The way I handle it now is I see a physio regularly every two-three weeks. He does his usual stuff like mobilizing my knees to ensure they don’t sieze (god that hurts), heat on them, ultrasound etc etc. It always feels better after. But any new symptom like the TMJ getting worse, or recently the top of my buttocks became sore, and one of my lower ribs was sore. He carefully examines me and does what physios do. For the TMJ, which he confirmed by careful examination, he gave me some exercises and strong massage on the TMJ ligament - release work he callled it and ultrasound - god it hurt - I was nearly in tears. So far it has always gone away - but with much treatment pain. But if it doesn’t, or he thinks it could be something worse like angina pain its off to the GP.
Physios are trained in the rehabilitation and ongoing management of things like PSA and when to see your doctor.
It’s not fully covered by my health insurance - the gap is about $20.00 - and I only get 20 visits a year. The physio because I constantly see him gives me a discounted rate so I consider the cost minimal for the benefits.

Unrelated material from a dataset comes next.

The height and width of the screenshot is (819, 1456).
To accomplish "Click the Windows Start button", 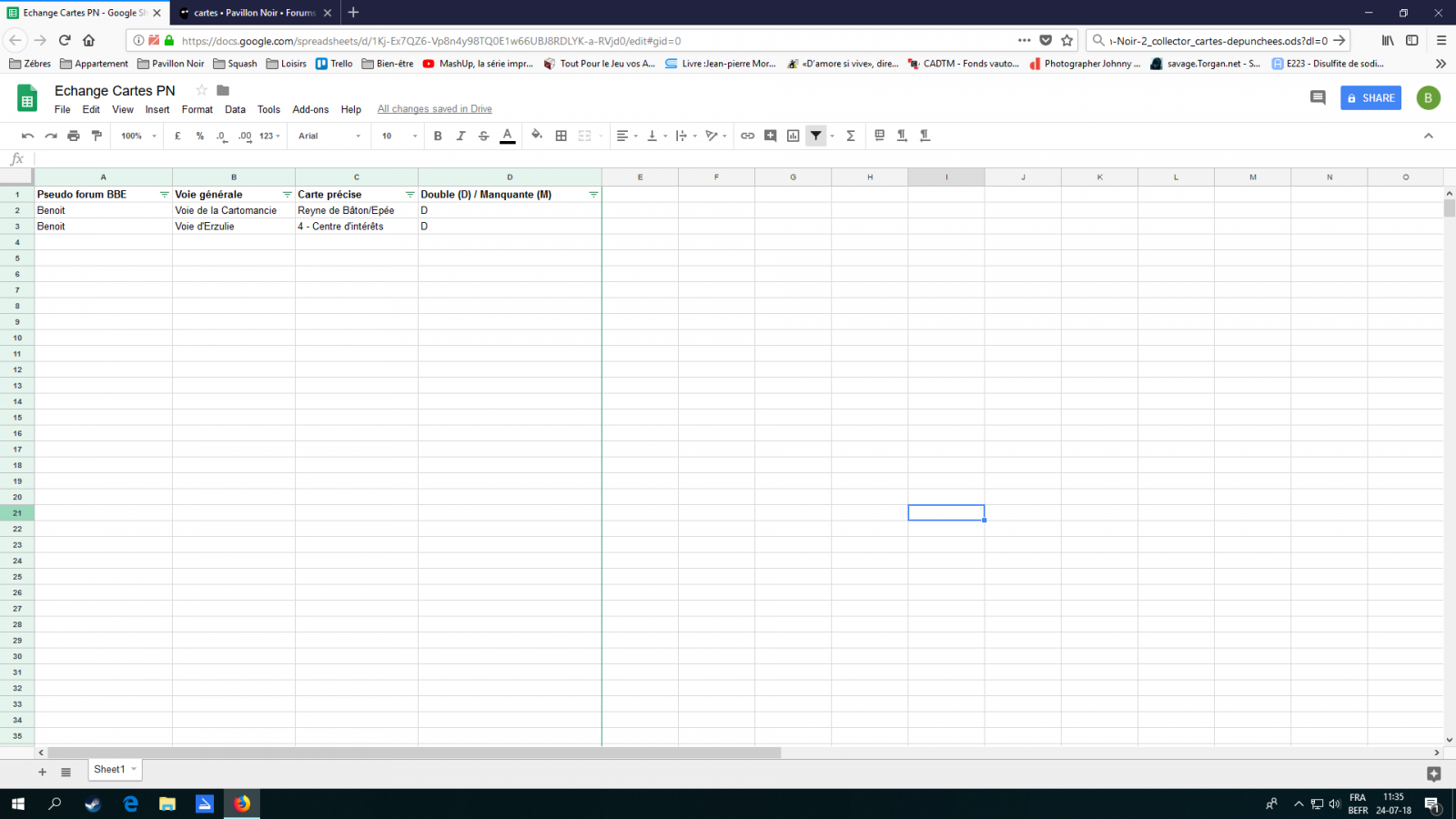I will click(18, 804).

The other thing is because of your PSA things will happen. Just the other day a kid ran into me in the shopping center and over I went - I simply could not get out of his way and the parents didn’t really rouse at him about that sort of thing - some parents - you really shake your head. I could have sued the hell out of them but am not into that sort of thing - to me it just part of living - still that doesn’t excuse the parents - they are just lucky they struck someone like me. Didn’t see a doctor - they wont do anything other than check you haven’t broken anything. But my Physio carefully examined me and started treatment immediately. The treatment hurt to blazes, but I am convinced it shortened my recovery time a lot.